For every $p \in \partial \mathbb D^n :\, \, \text{rank}(d\omega_p)\ge \text{rank}\big(d(\omega|_{\partial \mathbb D^n})_p\big)= \text{rank}\big(d(f|_{\partial M})_p\big)=n-1$.
Since the rank does not decrease locally, there is an open neighbourhood of $\partial \mathbb D^n$ where $\text{rank}(d\omega)\ge n-1 $.
Edit: In the particular case of dimension $2$, the question is whether $\omega$ has a critical point ($d\omega=0$).
Let us consider the 2$D$ case more closely: Write $f=(f_1,f_2)$ for $f_i:\mathbb D^2 \to \mathbb R$, and similarly $\omega=(\omega_1,\omega_2)$. Then $df_i \neq 0$ everywhere on $\mathbb D^2$. However, this fact alone does not imply that $d\omega_i \neq 0$ on $\mathbb D^2$. A counter example is given here:
Set $f_i(x,y)=x-2y^2$. Then $\omega_i(x,y)=x^2-y^2+x-1$, and $d\omega_i=(2x+1,-2y)$ is zero at the point $(-\frac{1}{2},0)$.

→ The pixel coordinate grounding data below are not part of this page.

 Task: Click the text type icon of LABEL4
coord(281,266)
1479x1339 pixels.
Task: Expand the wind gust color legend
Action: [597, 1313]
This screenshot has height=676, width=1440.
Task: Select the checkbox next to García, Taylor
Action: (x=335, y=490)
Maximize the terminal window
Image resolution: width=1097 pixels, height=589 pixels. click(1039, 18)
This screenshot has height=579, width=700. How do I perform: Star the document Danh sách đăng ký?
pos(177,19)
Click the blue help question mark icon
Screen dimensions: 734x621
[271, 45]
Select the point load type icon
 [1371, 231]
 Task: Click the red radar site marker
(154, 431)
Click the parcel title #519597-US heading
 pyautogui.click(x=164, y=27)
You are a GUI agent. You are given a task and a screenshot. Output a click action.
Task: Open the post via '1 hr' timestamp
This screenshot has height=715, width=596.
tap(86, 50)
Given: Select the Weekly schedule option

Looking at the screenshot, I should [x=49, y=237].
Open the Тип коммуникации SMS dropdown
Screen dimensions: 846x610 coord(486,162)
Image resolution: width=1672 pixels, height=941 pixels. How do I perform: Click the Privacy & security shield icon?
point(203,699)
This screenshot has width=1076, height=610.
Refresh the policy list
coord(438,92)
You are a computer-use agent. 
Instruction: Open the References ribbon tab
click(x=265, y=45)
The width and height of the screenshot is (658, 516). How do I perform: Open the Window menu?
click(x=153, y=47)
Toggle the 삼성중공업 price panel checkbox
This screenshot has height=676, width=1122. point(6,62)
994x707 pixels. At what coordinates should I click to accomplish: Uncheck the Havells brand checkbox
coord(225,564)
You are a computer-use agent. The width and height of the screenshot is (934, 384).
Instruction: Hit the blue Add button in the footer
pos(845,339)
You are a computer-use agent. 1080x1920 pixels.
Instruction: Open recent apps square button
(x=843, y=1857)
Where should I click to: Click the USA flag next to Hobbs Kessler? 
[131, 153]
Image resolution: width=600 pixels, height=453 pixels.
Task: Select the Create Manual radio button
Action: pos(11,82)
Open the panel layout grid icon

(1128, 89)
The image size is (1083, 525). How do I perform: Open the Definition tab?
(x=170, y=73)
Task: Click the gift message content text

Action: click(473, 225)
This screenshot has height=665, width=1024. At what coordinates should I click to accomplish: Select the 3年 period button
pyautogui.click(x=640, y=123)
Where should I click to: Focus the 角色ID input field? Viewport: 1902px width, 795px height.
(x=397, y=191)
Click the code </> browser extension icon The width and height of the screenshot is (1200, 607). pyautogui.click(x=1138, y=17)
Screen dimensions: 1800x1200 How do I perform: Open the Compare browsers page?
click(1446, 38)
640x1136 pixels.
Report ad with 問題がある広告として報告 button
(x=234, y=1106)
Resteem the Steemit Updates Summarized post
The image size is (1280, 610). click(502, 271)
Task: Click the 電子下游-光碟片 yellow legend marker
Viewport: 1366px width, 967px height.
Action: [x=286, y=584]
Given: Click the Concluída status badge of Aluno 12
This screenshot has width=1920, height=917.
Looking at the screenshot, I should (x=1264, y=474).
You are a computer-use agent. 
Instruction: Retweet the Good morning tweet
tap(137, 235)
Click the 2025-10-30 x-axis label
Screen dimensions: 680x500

Of course, to get a counter-example to the current question, we need $d\omega_1,d\omega_2$ to vanish at the same point simultaneously; However we cannot take $f_1=f_2$, since then $f=(f_1,f_2)$ won't be an immersion. I tried tweaking this construction, e.g. by composing one copy of the $f_i$ with some rotation around $(-\frac{1}{2},0)$, but this got me nowhere.